Dier, en la acción que supuso el gol, decidió el encuentro en su debut.
Y el fútbol nos depararía una sorpresa en el encuentro. En el descuento, cuando el Tottenham buscaba la portería rival a la desesperada, emergió la figura inesperada de un recién llegado. Eric Dier, central inglés fichado este verano del Sporting de Lisboa, fue desplazado como recurso al lateral diestro por su técnico, decisión que al final le daría los tres puntos. Cuando nadie lo esperaba, Dier apareció como una bala en diagonal ganándole la espalda a toda la defensa y regateando a Adrian como si de un delantero centro se tratara. Buen partido en lo general del inglés, pero que queda marcado por el gol en el descuento y la forma del mismo.
Aunque todavía no hayamos mencionado al West Ham, los de Sam Allardyce tuvieron una gran actuación en el primer derbi londinense del año. Seguros atrás, hasta le expulsión de Collins en la segunda parte por doble amarilla, no sufrieron para contener a un Tottenham, como hemos dicho, sin ideas. Durante la primera parte fueron muy superiores y llegaron a inquietar a Lloris en más de una ocasión. El peligro de los Hammers venía sobre todo en las acciones por la banda derecha de Stewart Downing, que en más de una ocasión supero sin problemas a Danny Rose y puso centros al área muy peligrosos. Esos centros eran rematados en la mayoría de ocasiones por Carlton Cole, que cuajo un gran partido, o por Kouyate y Vaz Té con sus llegadas de segunda línea.
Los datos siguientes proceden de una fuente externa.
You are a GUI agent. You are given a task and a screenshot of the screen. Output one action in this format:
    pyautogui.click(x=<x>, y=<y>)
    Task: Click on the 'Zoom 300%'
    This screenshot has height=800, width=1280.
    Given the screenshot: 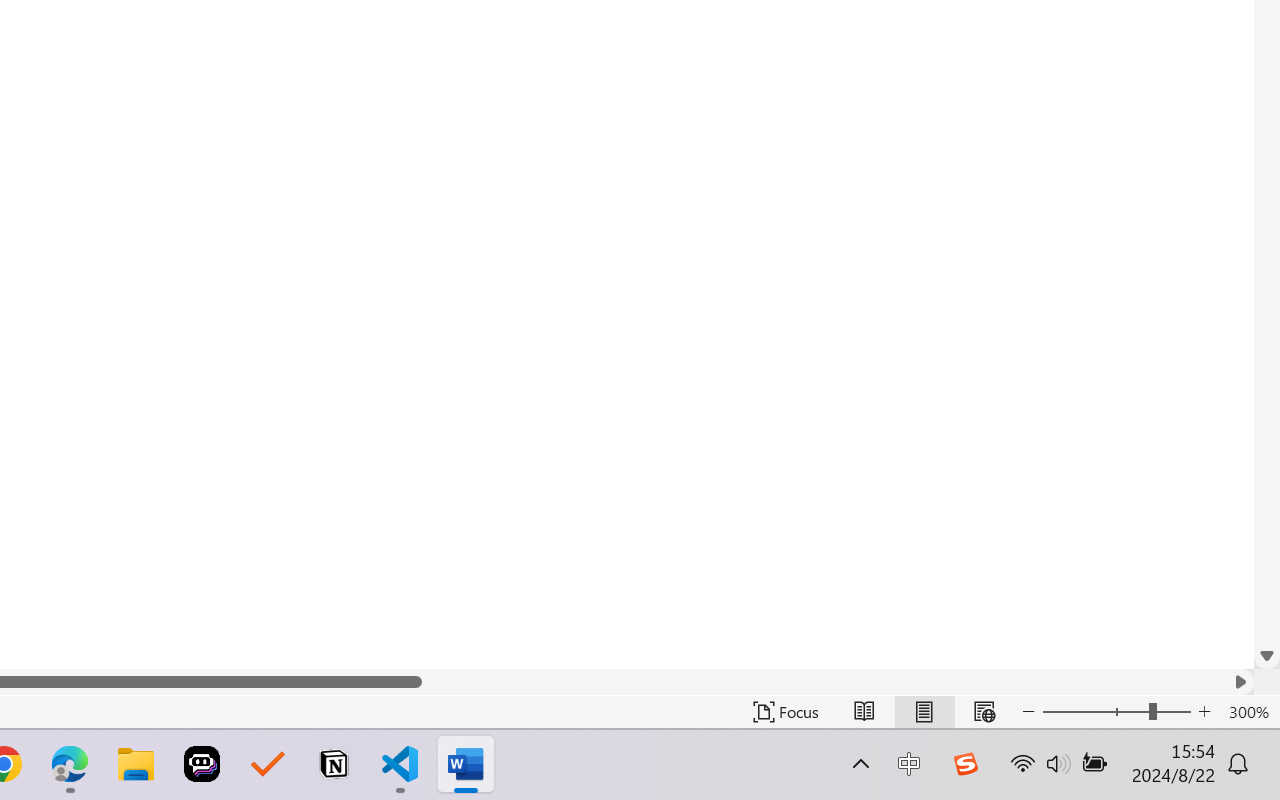 What is the action you would take?
    pyautogui.click(x=1248, y=711)
    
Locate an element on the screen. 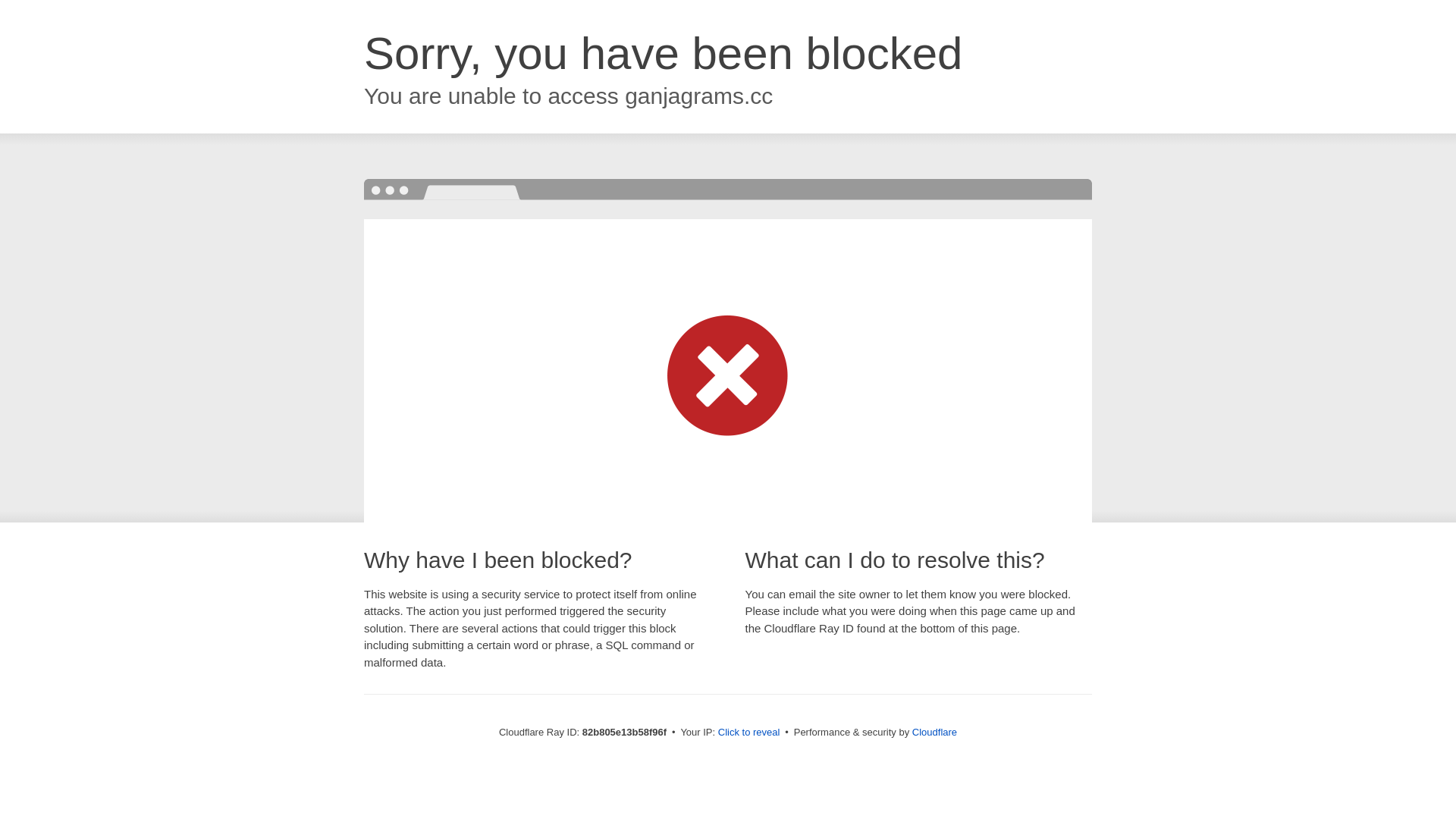 This screenshot has width=1456, height=819. 'Click to reveal' is located at coordinates (749, 731).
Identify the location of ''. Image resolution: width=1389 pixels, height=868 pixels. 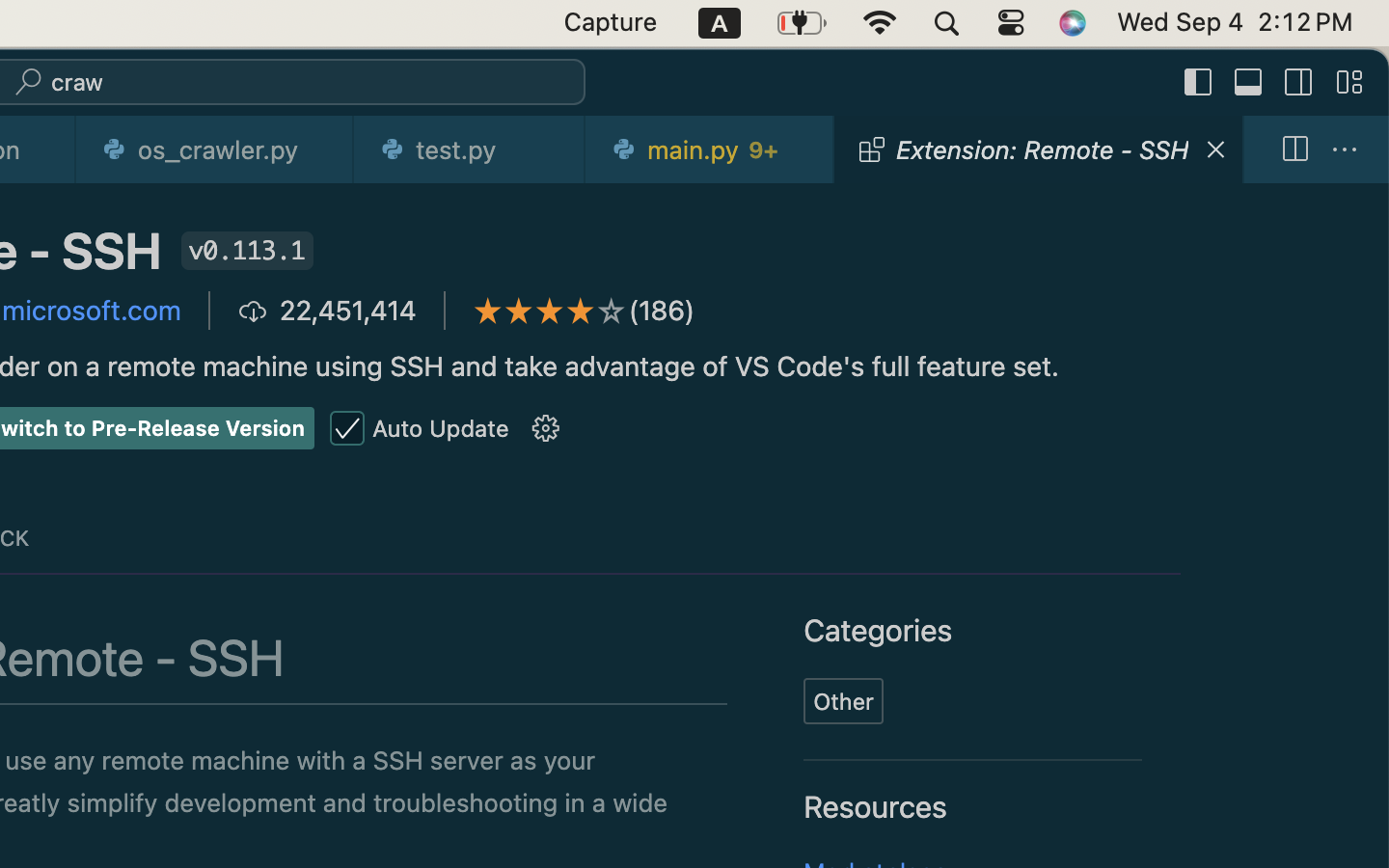
(546, 428).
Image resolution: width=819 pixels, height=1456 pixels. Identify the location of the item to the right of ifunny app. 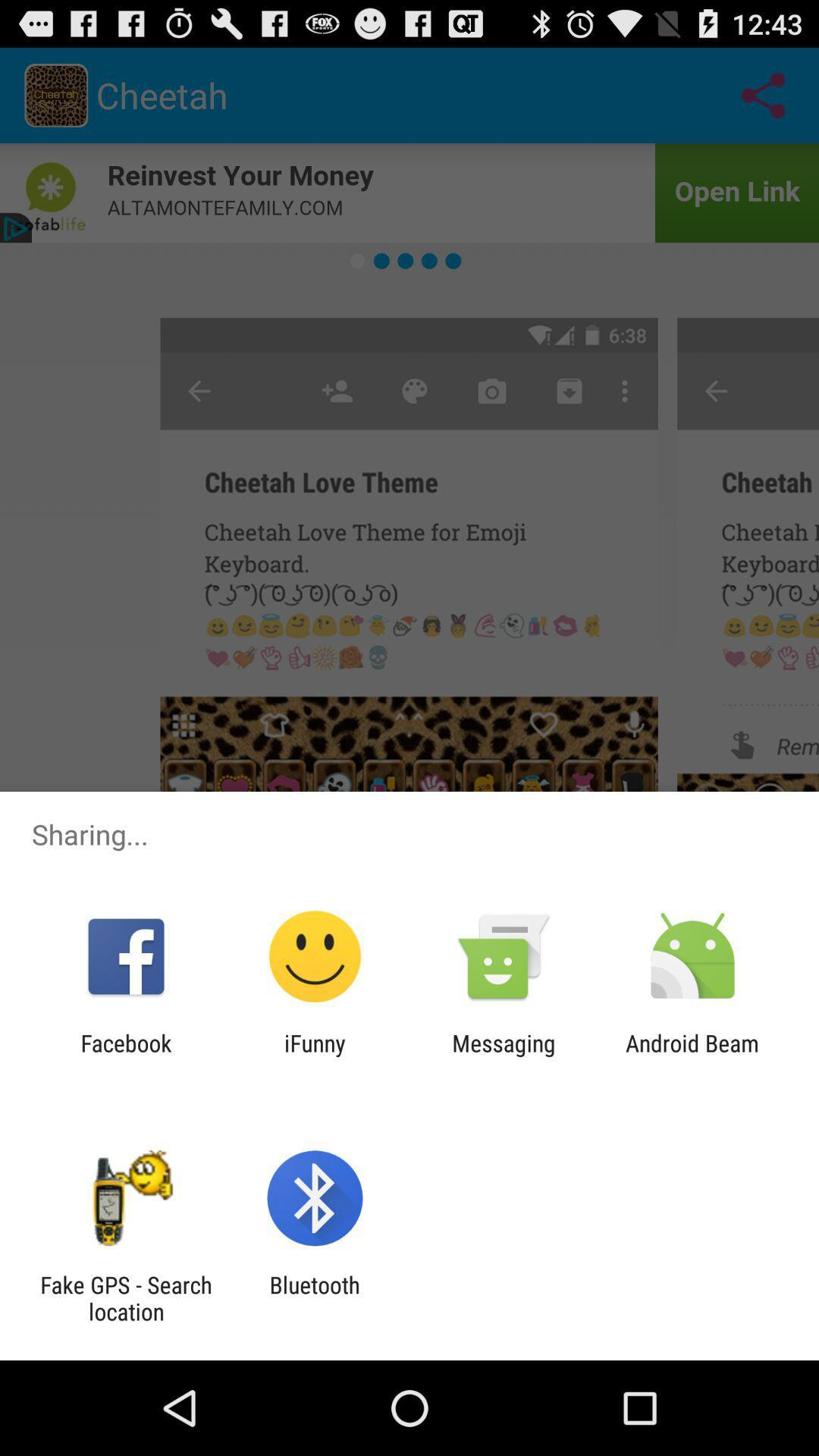
(504, 1056).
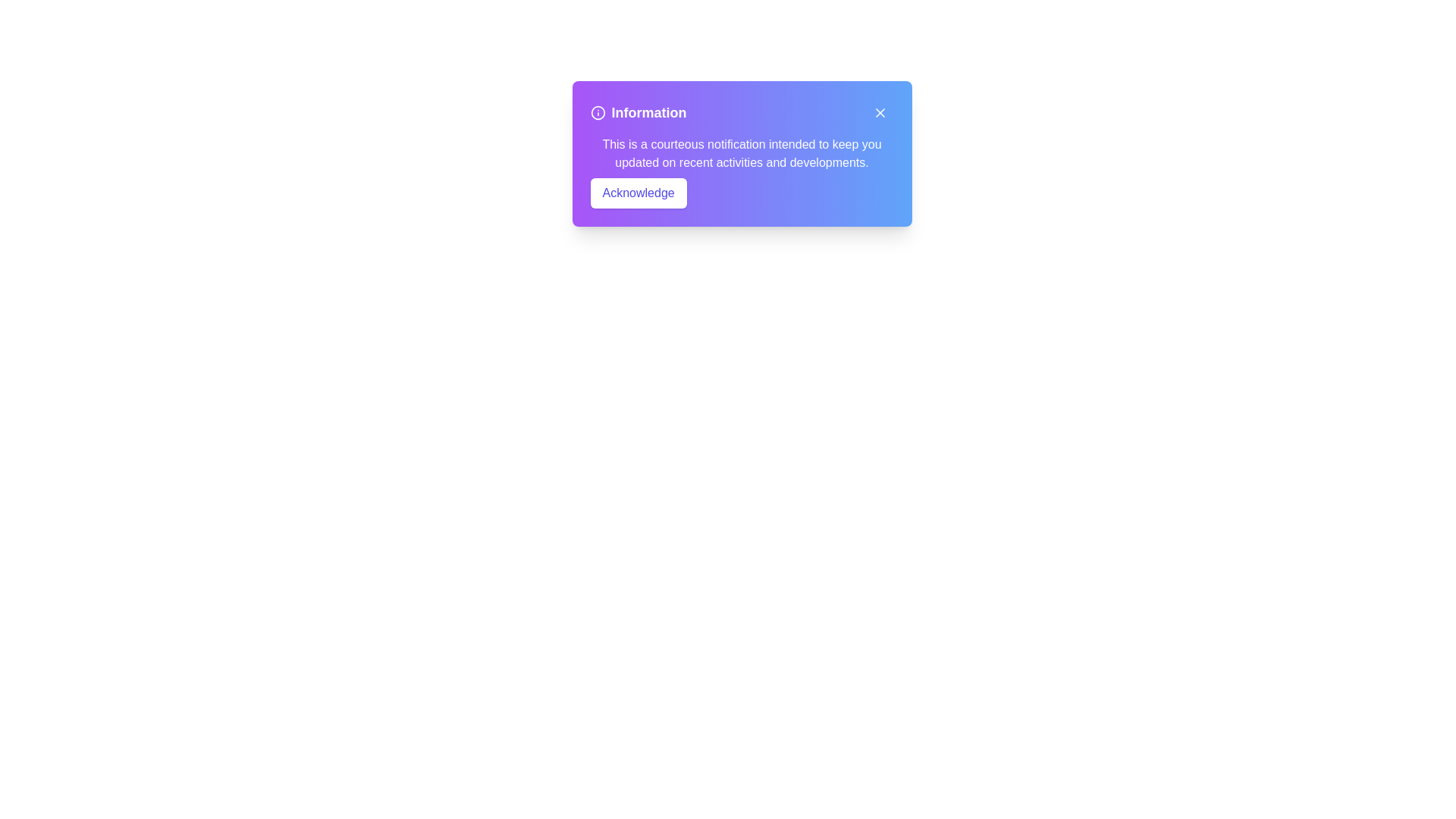  What do you see at coordinates (880, 112) in the screenshot?
I see `the close button to close the snackbar` at bounding box center [880, 112].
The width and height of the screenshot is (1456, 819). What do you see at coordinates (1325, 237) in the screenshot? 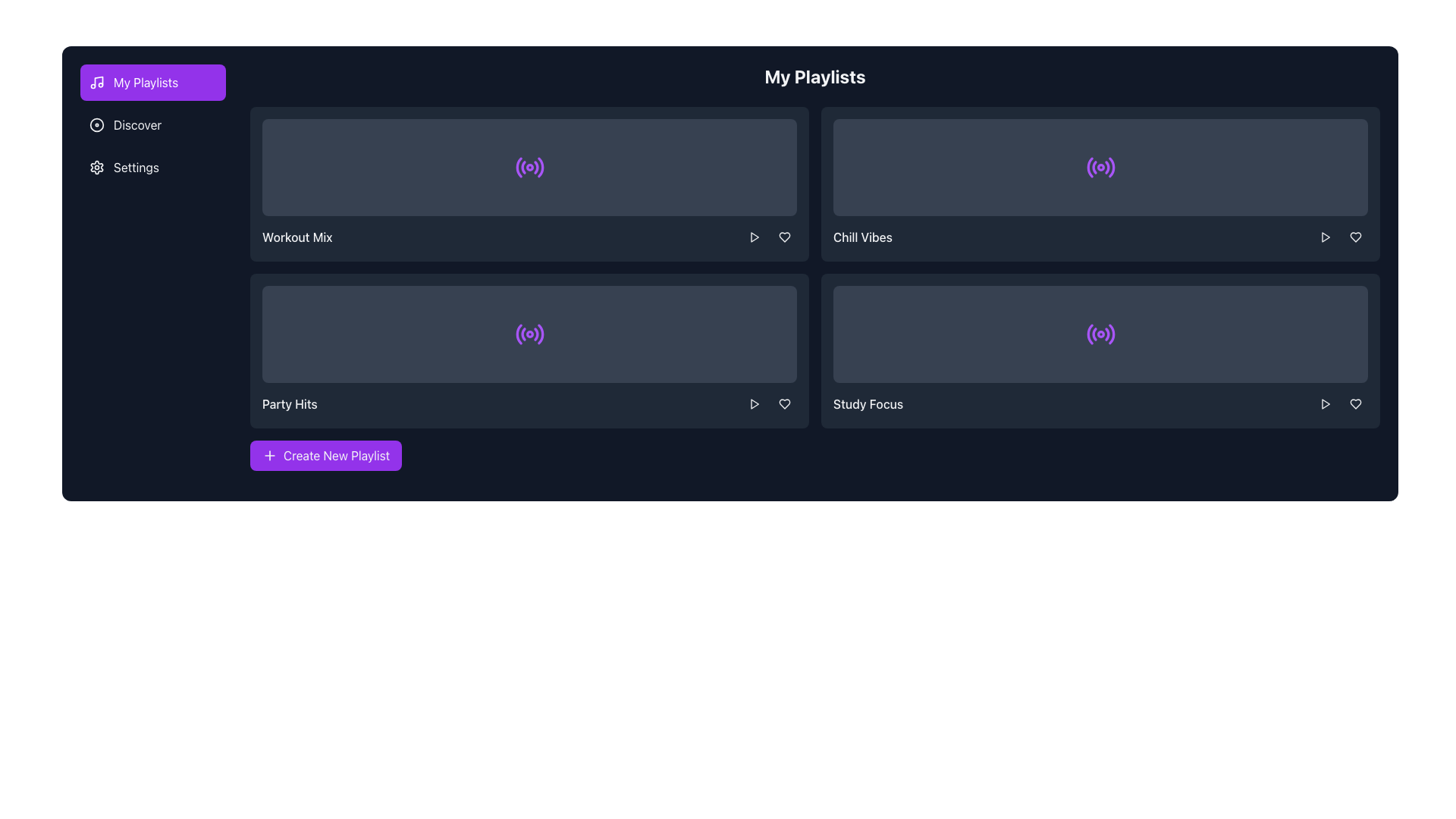
I see `the triangular play button icon located at the top-right corner of the 'Chill Vibes' playlist panel` at bounding box center [1325, 237].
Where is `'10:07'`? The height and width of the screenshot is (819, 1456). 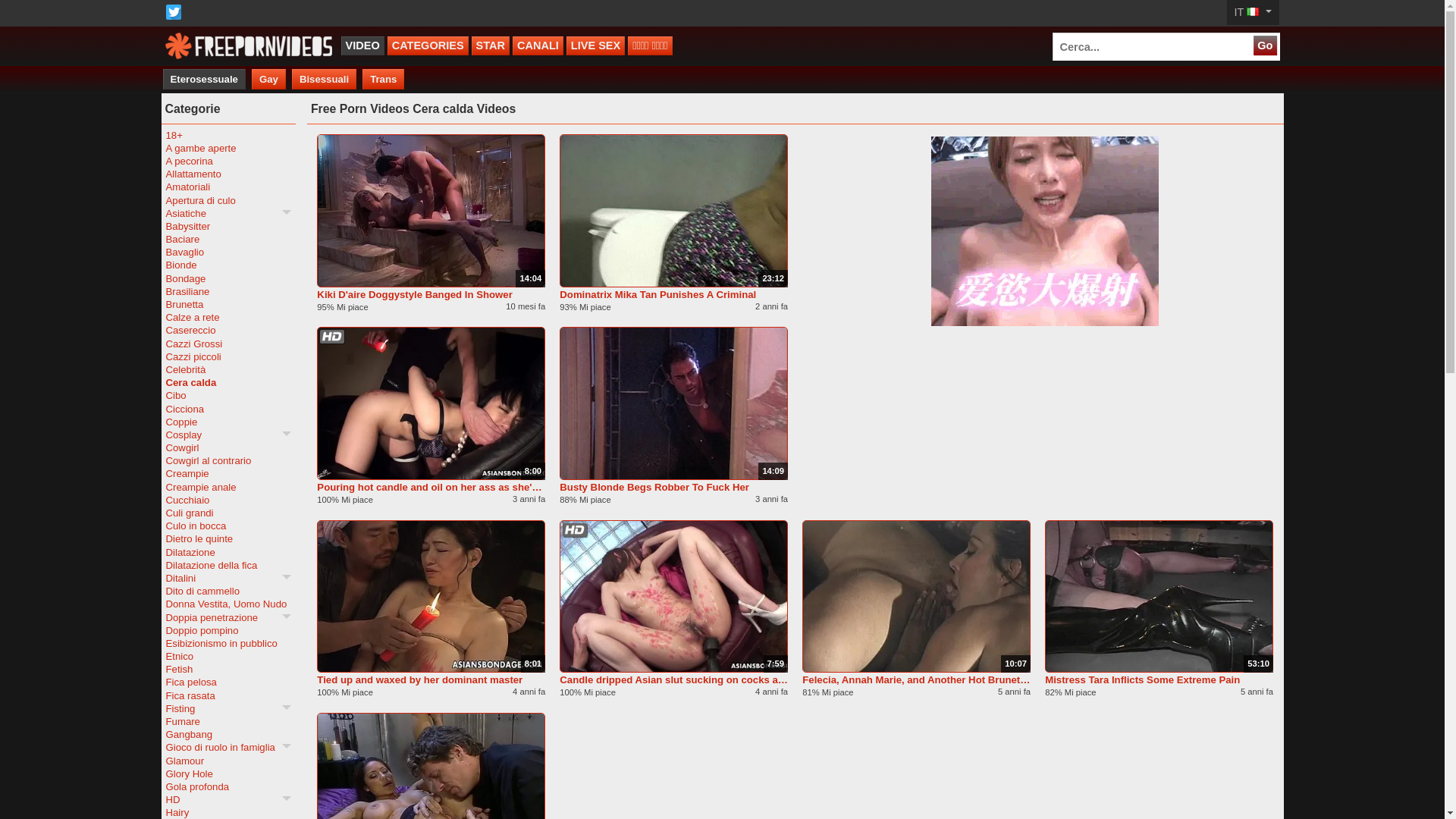
'10:07' is located at coordinates (915, 595).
El centrocampista senegales jugo al lado de Noble, jugador que fallo el penalti, y sorprendió por la facilidad con la que se descolgaba y llegaba a área contraria. Como centrocampista estuvo excelente, pero en la segunda parte cuando tuvo que jugar de central, por la expulsión de Collins, también rindió a un buen nivel.
Seguro que ahora mismo muchos aficionados del West Ham se están acordando del penalti fallado por Mark Noble en la primera parte con 0-0 en el marcador. Pero si yo fuera uno de ellos no estaría tan disgustado. Más allá del resultado, los de Allardyce dieron una muy buena imagen que hace prever que se salvaran sin problemas. Todo lo contrario el Tottenham, que pese a llevarse los tres puntos no han dado la imagen esperada por los aficionados y que, sin ninguna duda, tendrán que mejorar en las próximas jornadas si quieren aspirar a entrar en puestos europeos.